課題 a:
下の甑島についての本文によると、鹿児島の大学生の女の子たちは去年、甑島に何回来ましたか。

本文:

......

うん、他にも島ならではのエピソードとしては、島の人と出会ったら「せっかく来たならきゅうり、持って帰らんね」と言われて、フェリーに乗る前にたくさんのきゅうりが渡されるなんてこともあります(笑)
そんなことが当たり前になっている場所に観光客が来ることが良いんです。自分が知らない当たり前が、この甑島で繰り広げられているから。そんな島の日常に浸ってほしいですね。
「ない」なかでも自分で楽しみを見つけ出せる人は甑島を楽しめると思います。去年なんか、鹿児島にある大学生の女の子たちが1年で6回も来ましたから(笑)
そんなに!でも、また来たくなる気持ちはとても分かります。
うん、海外に行ったときのような、違う当たり前を感じたいときは甑島にぜひ来てみたら良いかもしれませんね。
ひとりになることを恐れないでほしい
最後に若い世代に向けて伝えたいことを伺ったところ、
「ひとりになることを恐れないでほしい」

......

処理する記録:
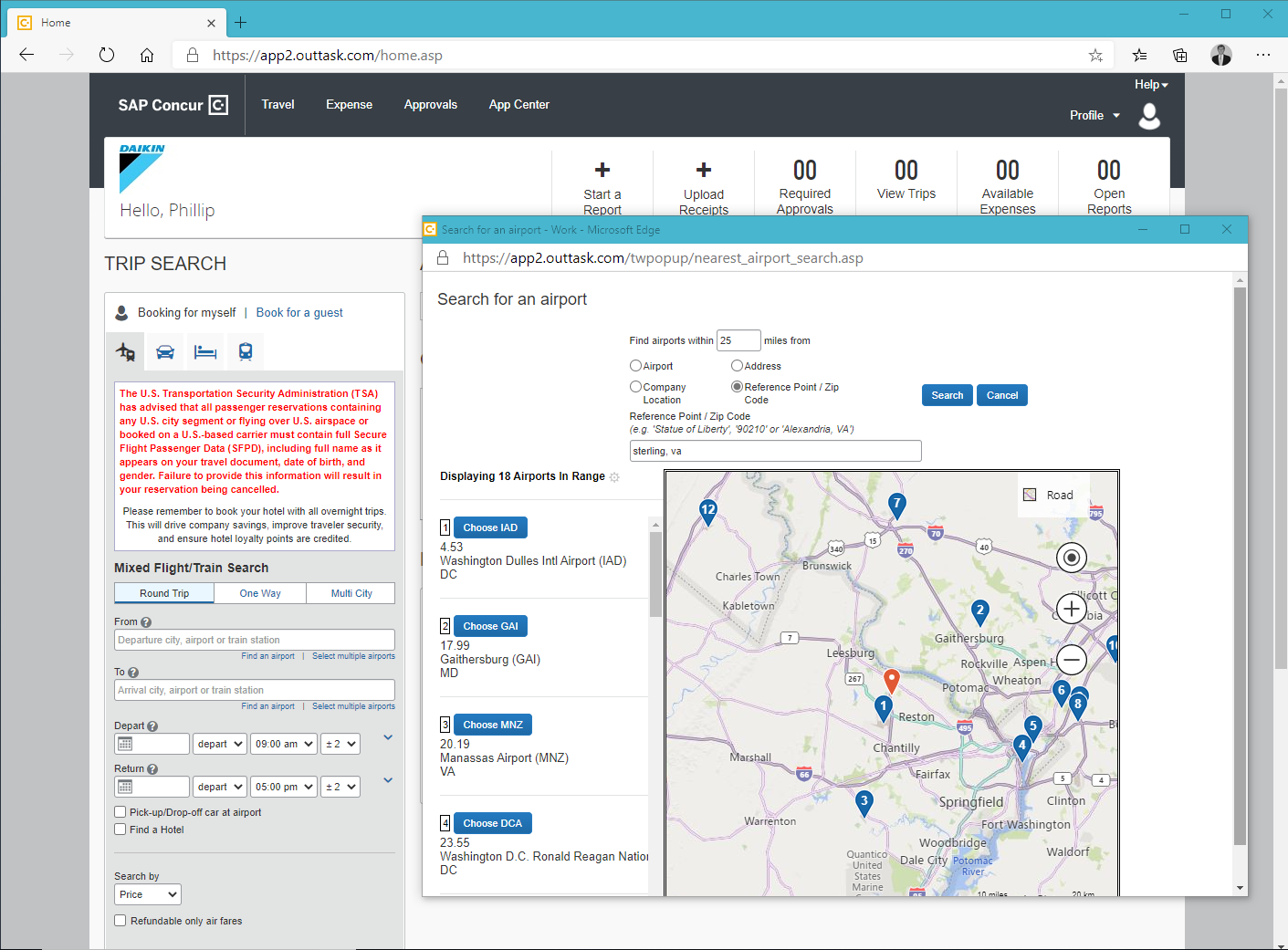
Task: Select the Airport radio button
Action: [x=635, y=366]
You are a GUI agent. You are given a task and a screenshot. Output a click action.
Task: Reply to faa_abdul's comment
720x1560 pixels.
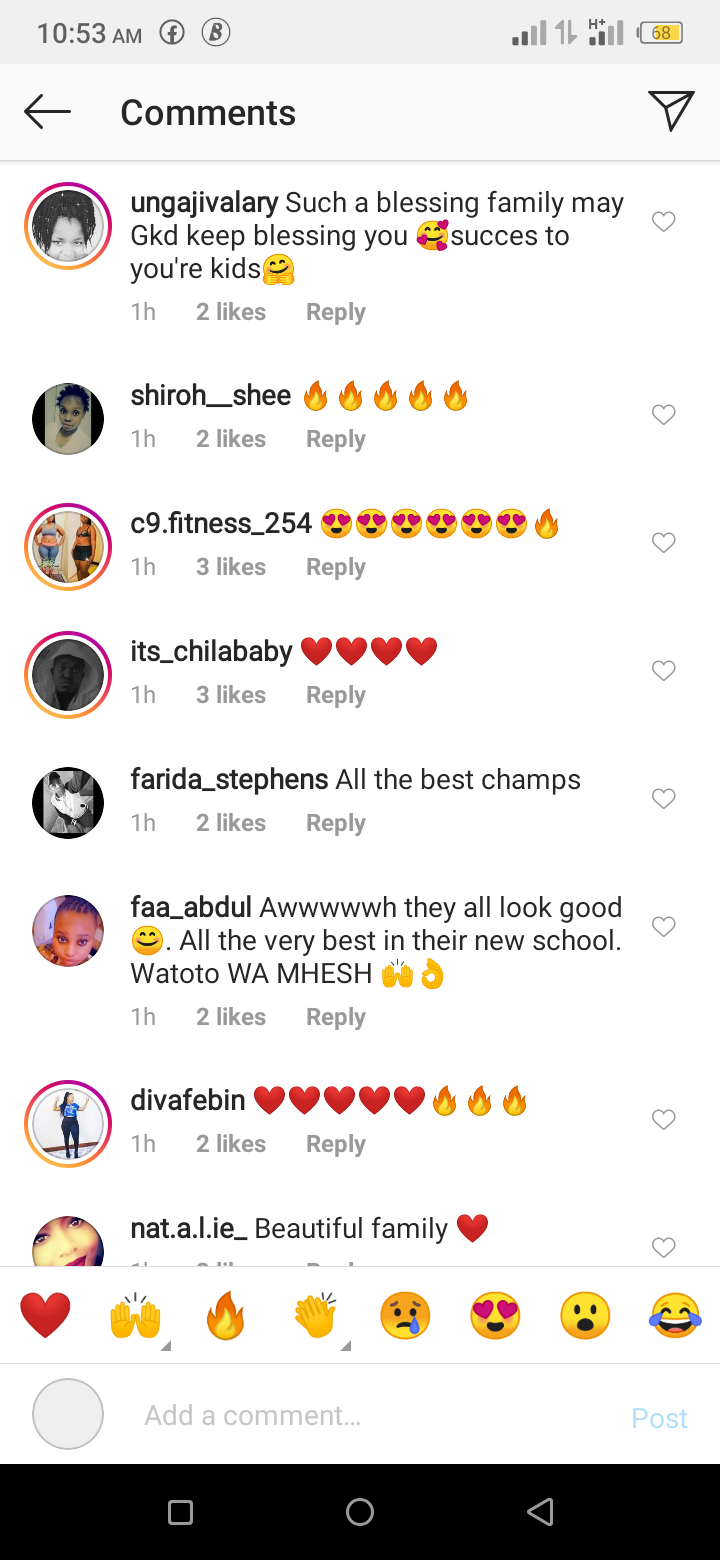tap(336, 1017)
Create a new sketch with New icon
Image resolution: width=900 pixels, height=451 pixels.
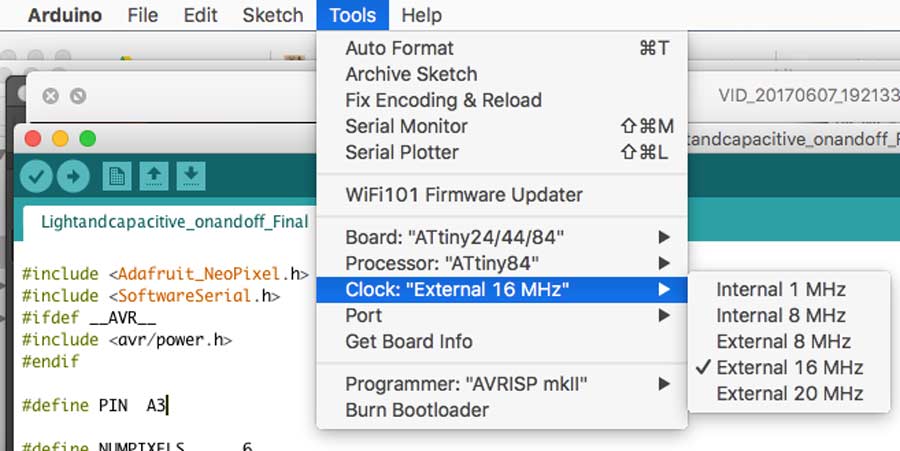point(118,177)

......

課題 b:
上の記録のうち、「Create a new sketch with New icon」を含む行から記録の終わりまでを、両端の行も含めてそのまま書き写してください。画像は解答に入れないでください。

解答 a:
去年、1年で6回来ました。

解答 b:
Create a new sketch with New icon
Image resolution: width=900 pixels, height=451 pixels.
point(118,177)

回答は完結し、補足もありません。